There were focal areas of necrosis and high mitosis. Immunihistochemistry revealed Neuron specific enolase positivity in tumour cells. S-100 positive sustantecular cells were also found. Based on morphology, immunohistochemical findings and necrosis and increased mitosis a diagnosis of paraganglioma was made, possibly malignant. Patient received 30 grays of radiotherapy postoperative and is symptom free for last 8 months.
Paragangliomas arise from paraganglionic tissues of autonomic nervous system. Paraganglia are of neuroectodermal origin with cells containing catecholamines granules (type 1, chief cells) surrounded by Schwann like supporting cells (type 2, sustenacular cells)8. These cells have a widespread distribution through out the body and have been found in the lungs, heart, retroperitonium and urinary bladder. In head and neck the most common sites are carotid body, jugular bulb, along glossopharyngeal(especially its tympanic branch) and vagus(nodose ganglion) nerves1,8. These tumors account for 0.012% of all cancers of human body.
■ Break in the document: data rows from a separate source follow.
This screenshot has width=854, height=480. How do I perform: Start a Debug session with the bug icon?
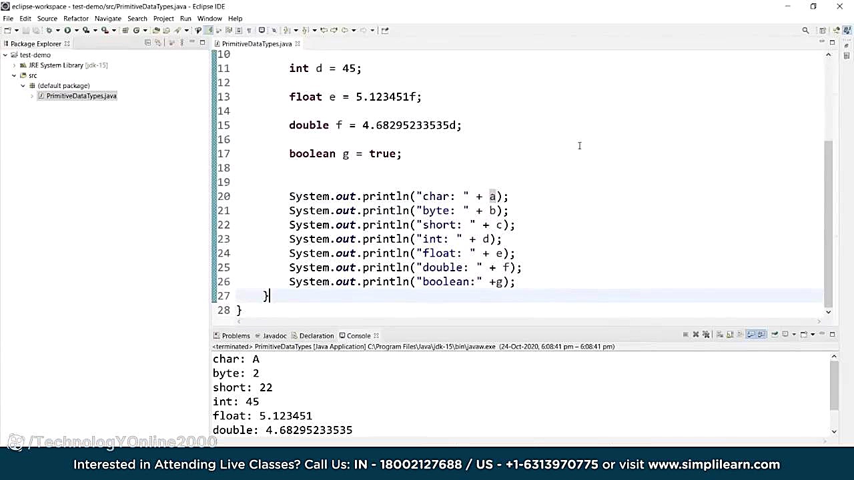click(49, 30)
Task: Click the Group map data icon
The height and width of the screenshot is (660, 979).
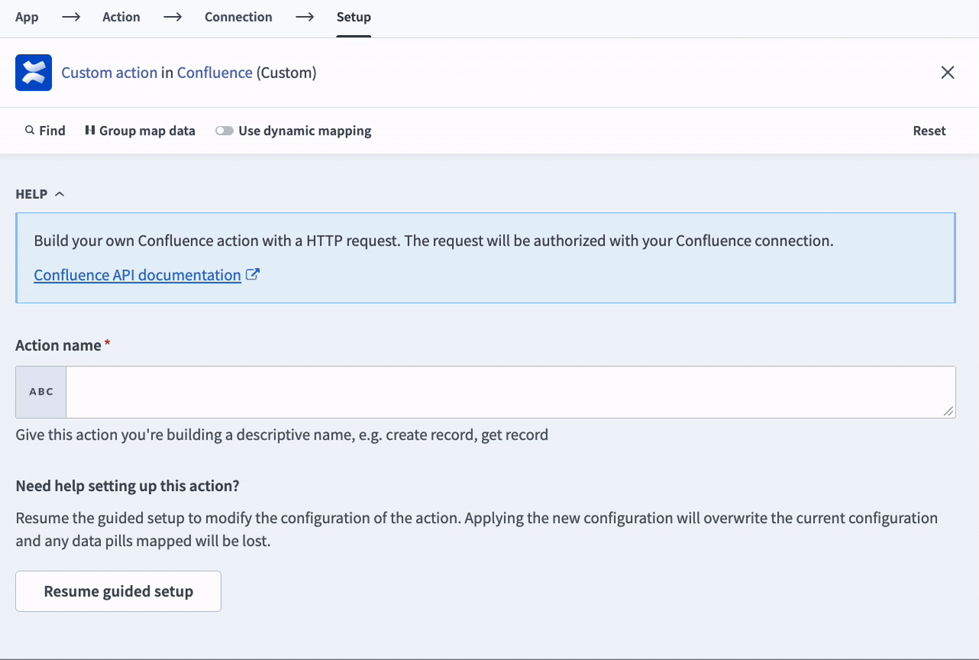Action: click(89, 131)
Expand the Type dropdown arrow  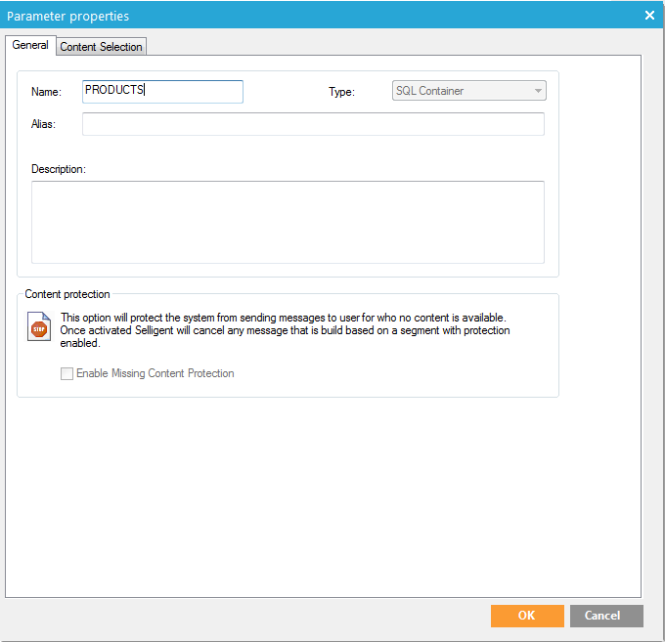[537, 91]
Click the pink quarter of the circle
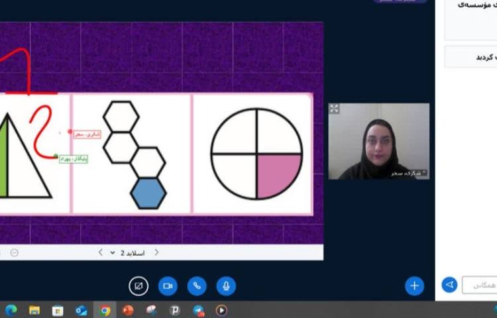This screenshot has width=497, height=318. pos(277,174)
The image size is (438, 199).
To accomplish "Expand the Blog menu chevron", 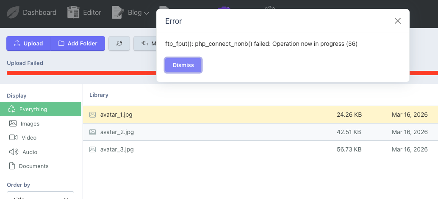I will point(147,13).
Paragangliomas of nose and paranasal sinuses are very rare. The exact sites of origin of nasal paragangloimas are not definitely known. Several authors however have suggested that paraganglionic tissue is present in the pterygopalatine fossa1,10 in agreement with the finding that paraganglia are usually in close association with arteries and cranial nerves11. However on review of the recent literature, most of the cases were described in the region of middle turbinate of ethmoid sinus. Paragangliomas characteristically are composed of pale to clear staining cells with round nuclei forming well defined nests called Zellballen separated by a capillary network rich in reticulin. These cells contain cytoplasmic granules that have been demonsrated to be neurusecretory by electron microscopy1,10,12. Around 10% of cases may be malignant. Malignant pargangliomas may exhibit several features that are not seen in their benign counterparts i.e. central necrosis of the Zellballen, invasion of the lymphatic and vascular spaces and the presence of mitotic figures9. Also some authors found that aggressive tumors contain fewer sustentacular cells than benign ones14.
In a review of the head and neck paragangliomas approximately sixty percent were carotid body tumors, eighteen percent vagal body and eleven percent jugulotympanic9 Very few cases of paragangilomas have been reported in the literature. Bolkov and Schecking reported the only malignant case that arose from ethmoid sinuses. Majority of these nasal tumors arise from the lateral nasal wall (turbinates). In our case also the tumor arose from the lateral nasal wall and then extended to the maxillary and ethmoid sinuses.
Treatment of these lesions, both benign and malignant, has consisted of surgical resection. Because of the location and nature of the tumor, they are difficult to resect and tend to recur locally. This had made the control of these lesions difficult and, for this reason, some authors have advocated full-dose radiation therapy(4500-6000rad).The results of radiation therapy have been variable, but it appears that radiation therapy slows tumor growth and rate of recurrence in most case13 .However it does not completely destroy the lesion.